Máximo Augusto ouvia o relato, com vivo
interesse. Chegou sua face para bem perto da minha, a ponto de me
fazer recuar um pouco pelo incômodo da situação.
Interrompi a explicação para dar um gole
de água.
Máximo Augusto também deu um gole no seu
Gin Fizz e vários outros, pequenos e sucessivos.

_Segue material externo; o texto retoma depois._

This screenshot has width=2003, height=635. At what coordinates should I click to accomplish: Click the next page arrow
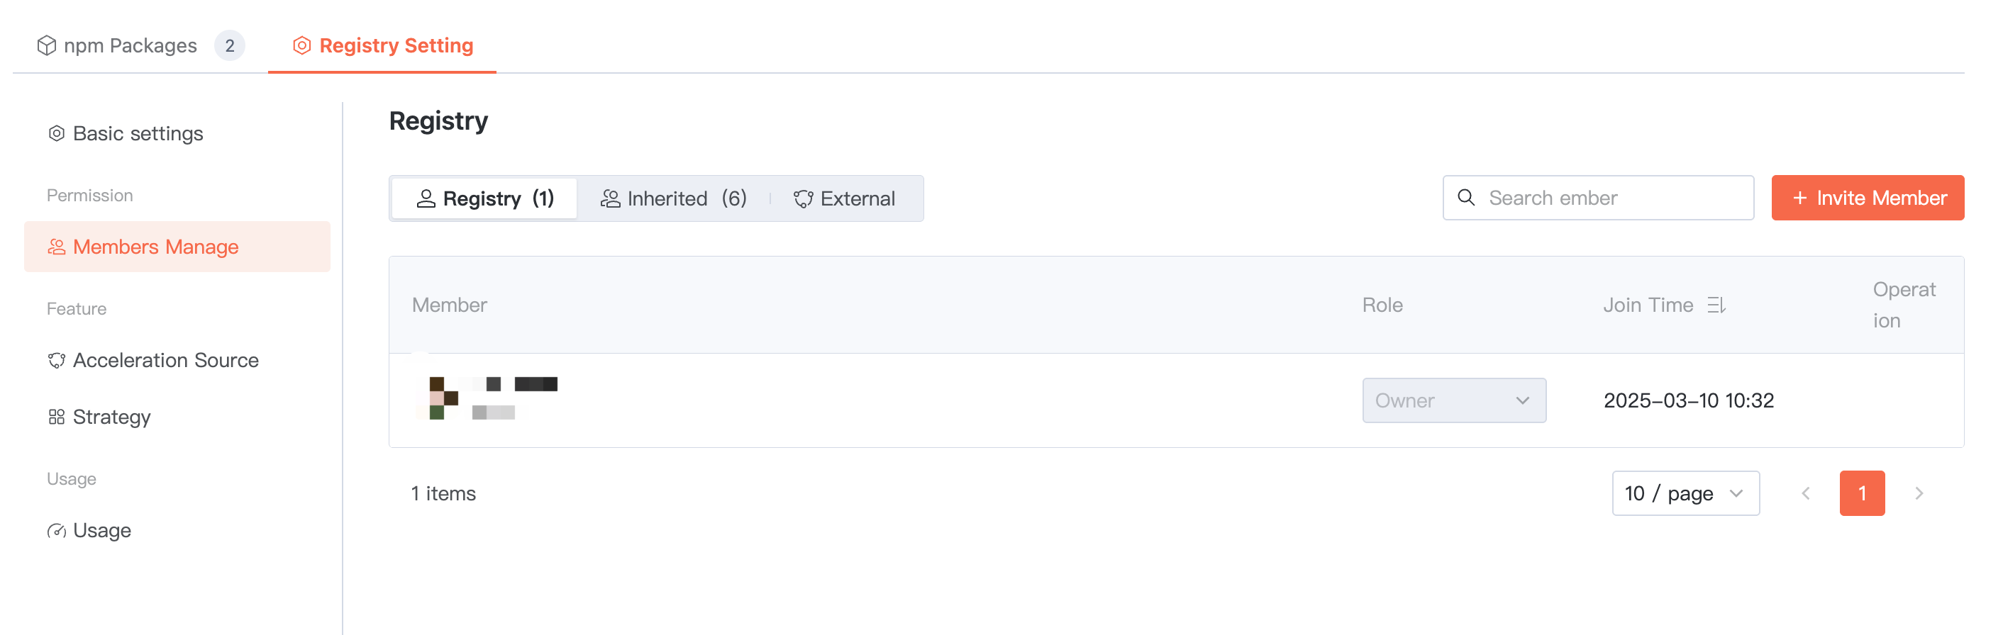click(1918, 494)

– Pois o senhor chegou ao nó da questão.
Depois de ouvi-lo, cresceu minha determinação de casar-me com
Miranda Citeréa. Eu soube desde o início que o senhor acharia o
caminho para a concretização de meus desejos. O unicórnio resolve
tudo.
Fiquei a olhá-lo, sem entender o que
essa história do unicórnio tem a ver com o seu projeto de casar-se
com Miranda Citeréa, e o que é que tudo isto tem a ver com sua busca
pelo jornal.
Máximo Augusto percebeu, talvez, minha
indagação, pois se levantou intempestivamente e exclamou:
– Só com essa condição é que me caso, só
com essa condição!
Soou a campainha. O criado trazia numa
pequena salva de prata em forma de sapato de mulher, adornada com
motivo art nouveau de cabeça feminina, um soneto de Camões, que
cito:
No shopping
Um rapaz cego entra no magazine
com seu Dog alemão, guia de cego,
e anda até a seção, diretamente,
de roupa íntima, da masculina.
Uma área livre, ele demarca, então,
com sua longa bengala encastoada,
provinda das lonjuras do Ceilão,
e começa a cantar sua toada.
Segura, do seu cão, as patas louras,
e dança e dança uma tarantela,
enquanto o vendedor, meio pateta,
procura entender o gesto louco.
“Senhor, posso ajudar, alguma idéia?”
“Não, obrigado, é minha, essa festa”.
Máximo Augusto agradeceu enfaticamente,
deu uma gratificação à velha senhora, um casulo de bicho de seda
enrolado num lenço de algodão cru, ao que ela balançou a cabeça
afirmativamente e, com determinação, saiu, dizendo em voz alta,
várias vezes: “A cama está feita, a cama está feita!”.
Máximo Augusto casou com Miranda Citeréa.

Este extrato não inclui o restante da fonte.